Sometimes heroes become victims of simple whim. If a young man rents an apartment in an “elite” building (“Private Gym”), then he has the right to work out in the gym at any time of the day or night. Although, according to the regulations adopted in the condominium, the lights in the hall are turned off at exactly ten o’clock in the evening.

In short, the authors of the film present us with several of the most popular ways of how in modern South Korea – and not only in it – to achieve good luck, hit the jackpot, and grab fate by the tail. Food blogging, casino gaming, selling girls’ freshness at the dance market and, yes, higher education.

But here’s the rub. Overcoming the last step to prosperity is always hindered either by some circumstances or by some people in your inner circle. And therefore, heroes and heroines have to either resort to the help of otherworldly forces, or run into their disgusting presence in reality.

And then a witch emerges from TikTok, reminiscent of the afterlife creature from the unforgettable “Ring.” Success in exams can be achieved only by making more than one bloody sacrifice of our smaller brothers. Winning a food duel will require abuse of your own body, the details of which are best not described. Ghosts will drive the lucky player into a fiery trap, unaware that winning is synonymous with a death sentence. And as soon as the lights go out in a private gym, unimaginable chaos breaks out.
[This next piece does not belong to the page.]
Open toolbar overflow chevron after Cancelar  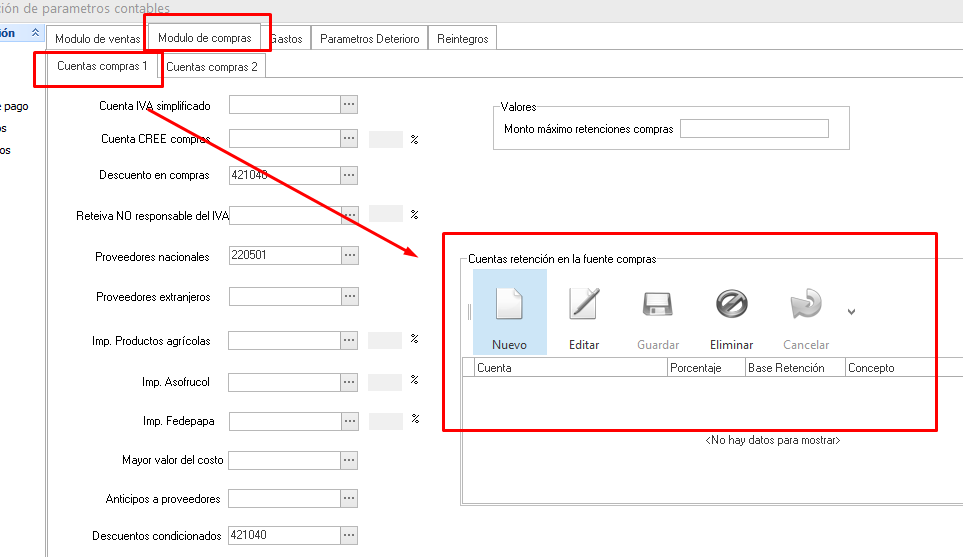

Of the series of short stories, the only one that stands out is “Rehabilitation”, the meaning of what is happening in which can hardly be deciphered. But she gives the audience, a little tired of zombies with heads rotating at three hundred and sixty degrees, the best visual effect of the film: a rain of white mice falling on the heroine in some mysterious laboratory.

In general, the moral of the film is simple. Don’t look, dear children, for easy ways to success. Don’t play in casinos, don’t surf the Internet. Better yet, even if it’s not said on the screen, go work in a factory, post office, railroad, and the like. Of course, there are chances that the ghosts will catch up with you there, but they are small. And everything else is running in place to your own death. This metaphor is literally embodied in two short stories, “Private Gym” and “Rehabilitation”.